[Listing of locating words and elements]
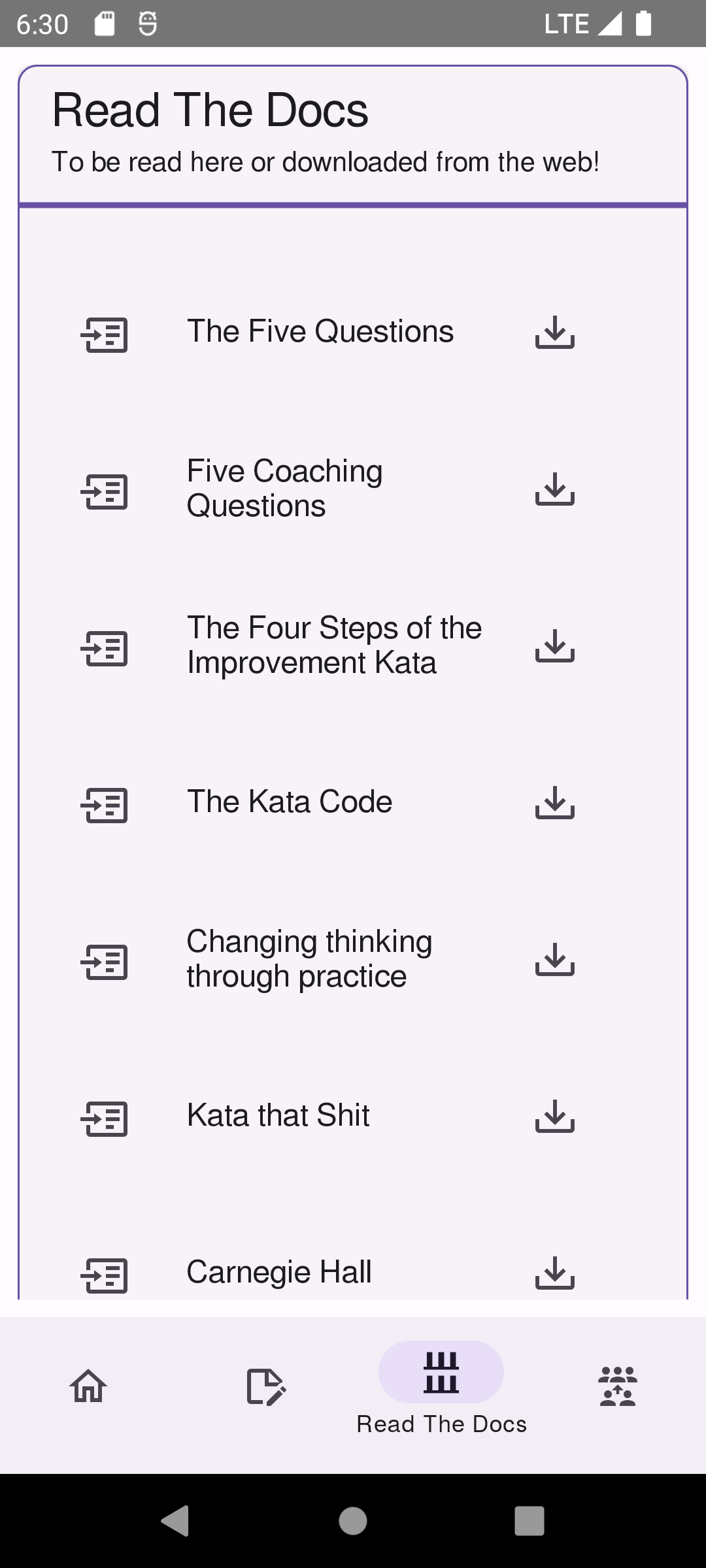706x1568 pixels.
Task: Open Changing thinking through practice title
Action: (x=309, y=959)
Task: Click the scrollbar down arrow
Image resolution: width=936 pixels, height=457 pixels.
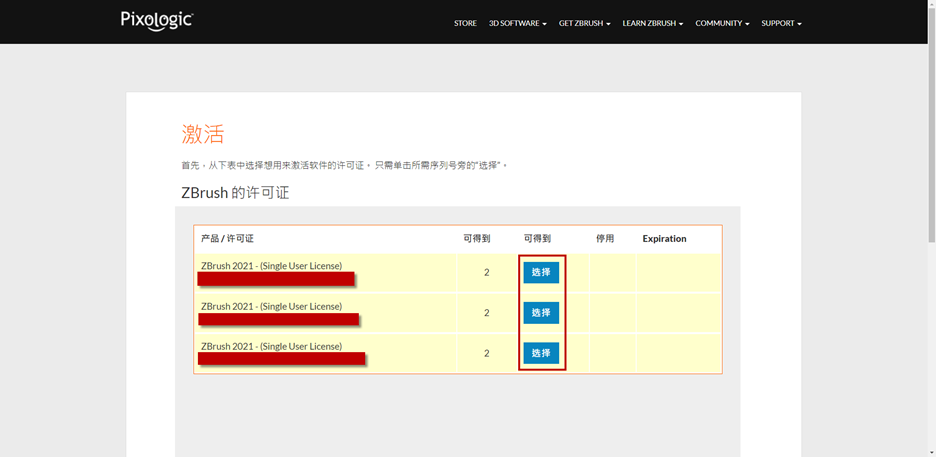Action: click(x=931, y=452)
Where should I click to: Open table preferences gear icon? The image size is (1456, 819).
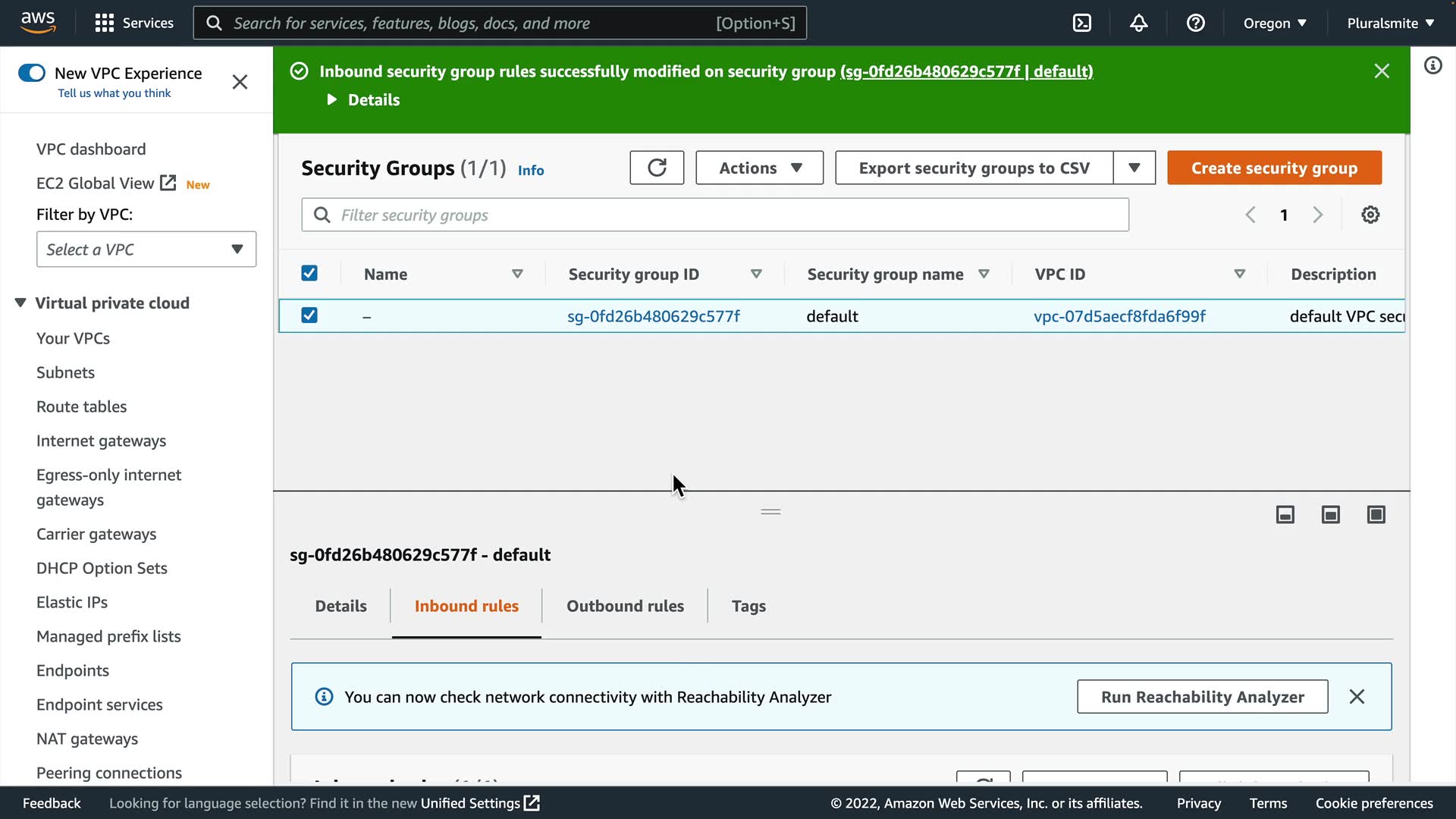click(1370, 215)
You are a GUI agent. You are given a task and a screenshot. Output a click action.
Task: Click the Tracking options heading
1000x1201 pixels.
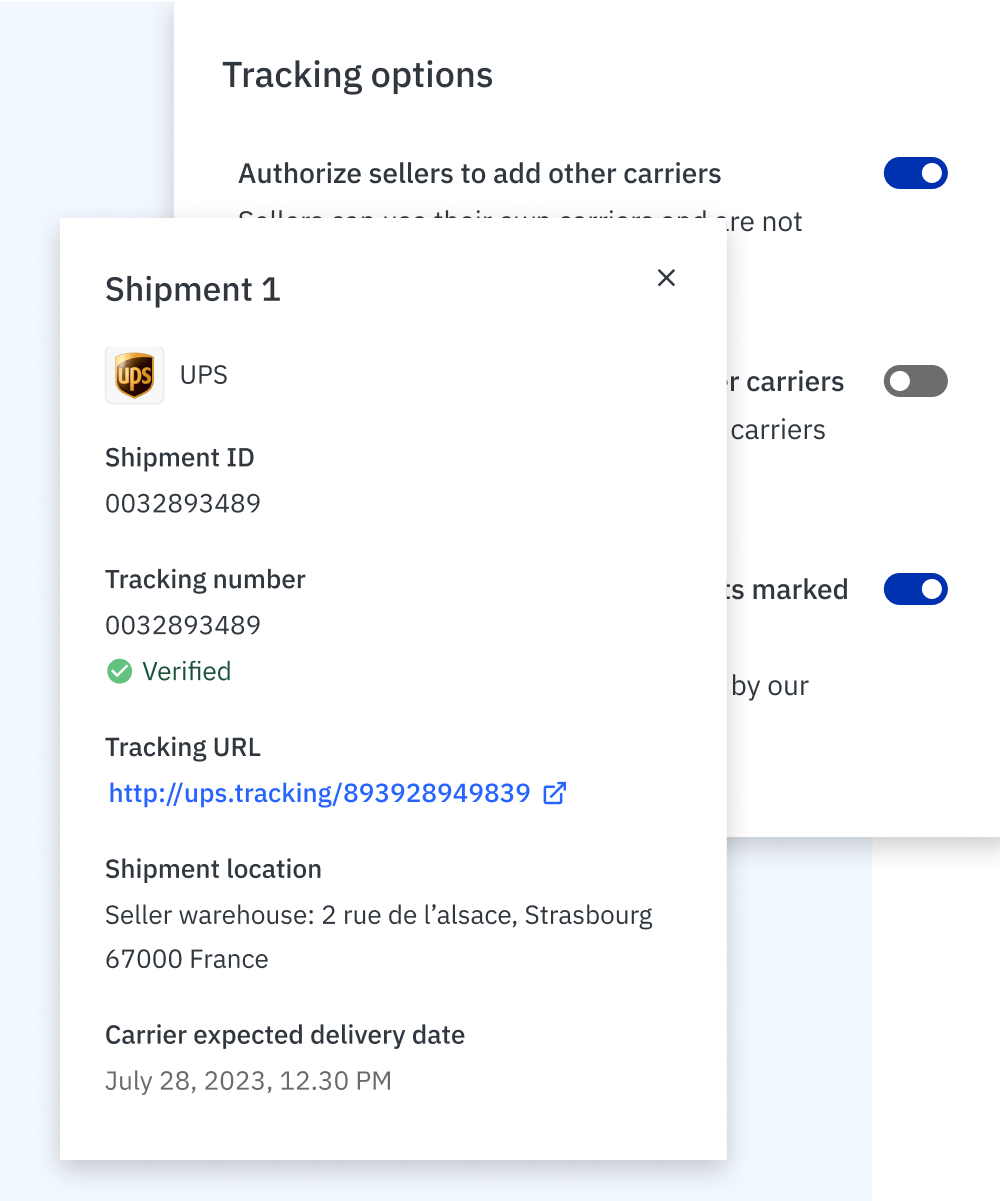click(357, 75)
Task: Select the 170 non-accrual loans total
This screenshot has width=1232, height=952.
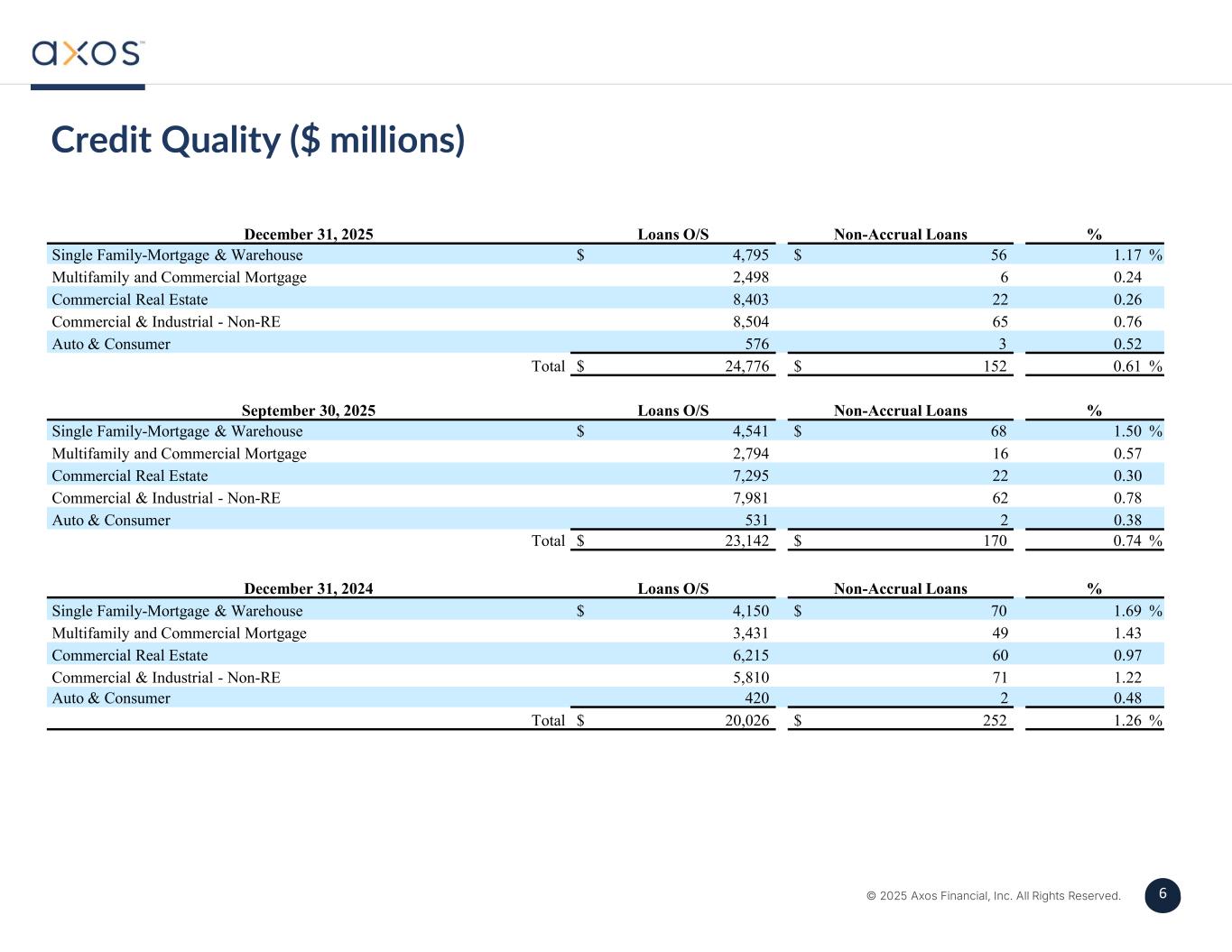Action: (x=994, y=541)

What to work on >> Please quote the listing above word for word, starting at the line that contains "Task: Click the scrollbar down arrow" and ending at the close of the listing, with both ends included. Leave the pictures out of your answer.

Answer to this task >>
Task: Click the scrollbar down arrow
Image resolution: width=936 pixels, height=457 pixels.
Action: click(x=931, y=452)
Where should I click to: Open table preferences gear icon? The image size is (1456, 819).
click(1370, 215)
You are a GUI agent. You are given a task and a screenshot. Output a click action.
Task: Click the Tracking options heading
1000x1201 pixels.
click(357, 75)
Task: Select the 170 non-accrual loans total
This screenshot has width=1232, height=952.
Action: (x=994, y=541)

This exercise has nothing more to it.